Hi, using the campus network makes me feel paranoid that someone's sniffing all my traffic. There are several websites that I have to login to and my password is sent in the clear for them, so to secure these connections I'd like to use SSH tunneling. I already secure my SMTP using this method, however, in that case I connect to a specific port at a specific destination using this command:
Code:
ssh -N -p 22 -c 3des myuser@myremoteserver.com -L 10025/localhost/25
Could I just modify that to this to secure all my web connections:
Code:
sudo ssh -N -p 22 -c 3des myuser@myremoteserver.com -L 80/localhost/80
The thing is that I don't really have a strong grasp on what that command does. I believe the SMTP command that command tells it to login securely and to my remote server onto its ssh port, and then redirect traffic to localhost on port 10025 to the remote host's SMTP port.
Running the second command seems to work as expected, and web connections do work (except for some reason it requires me to type in my password, unlike the first, which is odd since I have 3des public/private keys on my local box and the remote machine, and because of that it doesn't ask for my password when I do SMTP tunneling).

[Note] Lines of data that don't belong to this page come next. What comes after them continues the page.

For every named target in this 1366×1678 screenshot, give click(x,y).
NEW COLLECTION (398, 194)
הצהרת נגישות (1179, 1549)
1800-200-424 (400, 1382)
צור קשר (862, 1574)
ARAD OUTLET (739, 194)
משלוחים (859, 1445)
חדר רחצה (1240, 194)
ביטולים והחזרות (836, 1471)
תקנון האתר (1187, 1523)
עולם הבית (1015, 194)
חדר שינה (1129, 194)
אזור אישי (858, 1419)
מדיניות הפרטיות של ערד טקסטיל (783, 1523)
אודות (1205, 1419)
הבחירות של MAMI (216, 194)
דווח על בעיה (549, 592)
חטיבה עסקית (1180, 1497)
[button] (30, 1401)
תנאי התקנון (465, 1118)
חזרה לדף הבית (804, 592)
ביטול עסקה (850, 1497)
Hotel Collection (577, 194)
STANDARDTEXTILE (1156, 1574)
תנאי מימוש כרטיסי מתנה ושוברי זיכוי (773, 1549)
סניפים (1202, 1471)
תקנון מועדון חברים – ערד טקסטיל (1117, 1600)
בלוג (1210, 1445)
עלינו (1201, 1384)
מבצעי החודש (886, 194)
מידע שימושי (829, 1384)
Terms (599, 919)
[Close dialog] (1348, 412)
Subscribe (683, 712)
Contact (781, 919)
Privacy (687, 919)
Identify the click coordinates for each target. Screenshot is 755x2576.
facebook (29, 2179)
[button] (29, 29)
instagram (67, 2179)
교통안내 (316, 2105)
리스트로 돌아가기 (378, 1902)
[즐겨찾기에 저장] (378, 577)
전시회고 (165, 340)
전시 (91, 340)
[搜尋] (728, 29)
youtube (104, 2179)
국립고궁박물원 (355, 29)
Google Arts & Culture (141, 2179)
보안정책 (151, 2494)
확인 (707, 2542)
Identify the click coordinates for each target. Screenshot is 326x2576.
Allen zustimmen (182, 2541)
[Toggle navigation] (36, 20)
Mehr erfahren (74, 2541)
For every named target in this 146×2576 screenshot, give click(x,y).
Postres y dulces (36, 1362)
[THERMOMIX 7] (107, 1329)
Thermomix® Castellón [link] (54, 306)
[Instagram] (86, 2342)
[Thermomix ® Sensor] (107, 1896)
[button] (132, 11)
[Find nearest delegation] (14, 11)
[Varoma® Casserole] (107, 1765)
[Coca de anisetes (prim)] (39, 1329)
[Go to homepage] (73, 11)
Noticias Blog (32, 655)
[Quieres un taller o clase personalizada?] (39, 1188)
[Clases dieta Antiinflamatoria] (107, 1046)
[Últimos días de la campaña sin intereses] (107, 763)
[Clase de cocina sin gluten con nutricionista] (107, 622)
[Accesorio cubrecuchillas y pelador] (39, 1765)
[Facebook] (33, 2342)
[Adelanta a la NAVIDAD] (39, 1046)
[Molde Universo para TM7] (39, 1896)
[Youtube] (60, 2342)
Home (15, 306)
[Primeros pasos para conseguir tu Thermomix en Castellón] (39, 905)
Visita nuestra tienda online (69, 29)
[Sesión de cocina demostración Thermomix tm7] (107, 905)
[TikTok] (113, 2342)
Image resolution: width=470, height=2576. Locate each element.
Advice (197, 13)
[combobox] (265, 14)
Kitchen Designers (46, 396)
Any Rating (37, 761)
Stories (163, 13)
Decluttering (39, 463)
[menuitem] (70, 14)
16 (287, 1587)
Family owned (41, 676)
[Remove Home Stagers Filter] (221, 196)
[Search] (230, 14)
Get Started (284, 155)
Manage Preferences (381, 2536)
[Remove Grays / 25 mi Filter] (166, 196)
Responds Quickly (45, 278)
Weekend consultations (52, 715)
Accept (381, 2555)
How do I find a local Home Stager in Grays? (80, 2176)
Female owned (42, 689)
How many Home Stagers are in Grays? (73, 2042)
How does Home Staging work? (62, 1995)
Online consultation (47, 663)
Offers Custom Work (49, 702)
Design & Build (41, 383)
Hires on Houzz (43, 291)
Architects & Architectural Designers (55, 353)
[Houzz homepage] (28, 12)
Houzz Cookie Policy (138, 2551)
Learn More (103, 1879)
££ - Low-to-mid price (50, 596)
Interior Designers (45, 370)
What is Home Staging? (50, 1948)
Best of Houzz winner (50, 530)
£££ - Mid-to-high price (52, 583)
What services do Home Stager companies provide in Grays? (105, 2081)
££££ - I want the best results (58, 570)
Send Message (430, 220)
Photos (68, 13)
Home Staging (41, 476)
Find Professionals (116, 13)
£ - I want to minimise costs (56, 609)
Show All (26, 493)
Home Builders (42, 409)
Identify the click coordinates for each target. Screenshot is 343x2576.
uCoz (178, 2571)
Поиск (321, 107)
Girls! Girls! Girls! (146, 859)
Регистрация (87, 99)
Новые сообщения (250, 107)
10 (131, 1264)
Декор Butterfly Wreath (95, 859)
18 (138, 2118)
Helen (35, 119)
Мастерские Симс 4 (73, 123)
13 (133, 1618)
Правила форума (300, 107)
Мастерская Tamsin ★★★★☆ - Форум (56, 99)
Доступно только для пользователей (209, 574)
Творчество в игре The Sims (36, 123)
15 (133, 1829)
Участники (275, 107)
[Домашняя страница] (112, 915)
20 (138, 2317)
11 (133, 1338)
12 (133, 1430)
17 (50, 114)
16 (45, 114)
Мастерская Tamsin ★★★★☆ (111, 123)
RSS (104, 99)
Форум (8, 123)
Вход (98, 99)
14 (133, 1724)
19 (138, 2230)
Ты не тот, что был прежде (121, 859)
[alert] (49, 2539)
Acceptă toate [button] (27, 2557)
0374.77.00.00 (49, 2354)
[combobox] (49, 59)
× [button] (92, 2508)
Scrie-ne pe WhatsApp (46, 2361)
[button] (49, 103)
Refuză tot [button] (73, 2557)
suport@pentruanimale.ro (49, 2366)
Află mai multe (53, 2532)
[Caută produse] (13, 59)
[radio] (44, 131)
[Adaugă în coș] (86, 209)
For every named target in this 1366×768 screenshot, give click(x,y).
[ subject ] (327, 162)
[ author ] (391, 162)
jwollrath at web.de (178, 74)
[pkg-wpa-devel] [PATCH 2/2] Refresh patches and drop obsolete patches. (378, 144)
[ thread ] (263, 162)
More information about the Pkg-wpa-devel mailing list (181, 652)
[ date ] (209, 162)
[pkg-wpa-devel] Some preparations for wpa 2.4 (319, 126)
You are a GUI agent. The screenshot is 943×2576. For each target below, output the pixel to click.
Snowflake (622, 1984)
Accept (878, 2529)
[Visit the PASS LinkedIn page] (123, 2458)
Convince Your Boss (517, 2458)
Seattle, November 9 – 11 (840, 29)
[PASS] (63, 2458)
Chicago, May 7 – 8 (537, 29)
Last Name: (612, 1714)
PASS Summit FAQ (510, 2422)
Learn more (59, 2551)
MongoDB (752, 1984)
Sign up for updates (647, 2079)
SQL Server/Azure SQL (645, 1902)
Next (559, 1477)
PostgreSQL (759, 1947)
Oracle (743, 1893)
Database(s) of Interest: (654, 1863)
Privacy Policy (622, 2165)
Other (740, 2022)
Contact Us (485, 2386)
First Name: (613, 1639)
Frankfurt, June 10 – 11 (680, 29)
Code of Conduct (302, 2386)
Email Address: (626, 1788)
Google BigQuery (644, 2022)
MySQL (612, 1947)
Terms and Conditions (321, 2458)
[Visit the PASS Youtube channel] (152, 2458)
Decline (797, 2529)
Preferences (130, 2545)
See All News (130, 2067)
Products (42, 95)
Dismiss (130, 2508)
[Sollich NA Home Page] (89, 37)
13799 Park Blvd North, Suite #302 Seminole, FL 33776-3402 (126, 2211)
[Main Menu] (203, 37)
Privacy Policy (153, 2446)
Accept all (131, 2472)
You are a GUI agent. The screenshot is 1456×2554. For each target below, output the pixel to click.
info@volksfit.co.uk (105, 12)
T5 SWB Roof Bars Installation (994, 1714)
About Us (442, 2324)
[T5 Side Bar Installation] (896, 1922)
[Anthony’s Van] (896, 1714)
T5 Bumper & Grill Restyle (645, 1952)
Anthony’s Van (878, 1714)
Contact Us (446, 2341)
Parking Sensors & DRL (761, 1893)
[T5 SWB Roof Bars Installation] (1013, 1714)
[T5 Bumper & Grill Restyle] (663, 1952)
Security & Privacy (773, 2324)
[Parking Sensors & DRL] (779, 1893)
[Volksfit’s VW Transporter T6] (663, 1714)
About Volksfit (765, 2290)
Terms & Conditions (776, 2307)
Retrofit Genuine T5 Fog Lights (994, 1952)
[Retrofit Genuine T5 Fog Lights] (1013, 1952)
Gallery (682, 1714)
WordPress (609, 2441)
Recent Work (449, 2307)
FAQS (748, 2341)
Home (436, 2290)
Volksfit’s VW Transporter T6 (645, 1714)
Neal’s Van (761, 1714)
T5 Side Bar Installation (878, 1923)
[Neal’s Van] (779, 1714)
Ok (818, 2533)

Other than that, the second command for HTTP tunneling seems executes, but I don't know if it's actually working. If my interpretation of the SMTP command is correct, then it wouldn't make sense to forward traffic from my machine's request's to port 80 to the remote machine's port 80.
Essentially, am I doing it properly (probably not), and if not then how do I do it?
Edit: Or I might have to make a proxy with the -D option with ssh. I've tried doing this by following guides online by using this command:
Code:
/usr/bin/ssh -N -p 22 -c 3des -D 1080 myuser@myremoteserver &
And configuring my web browsers to use localhost:1080 as the proxy, but that didn't work, and I was unable to access any website.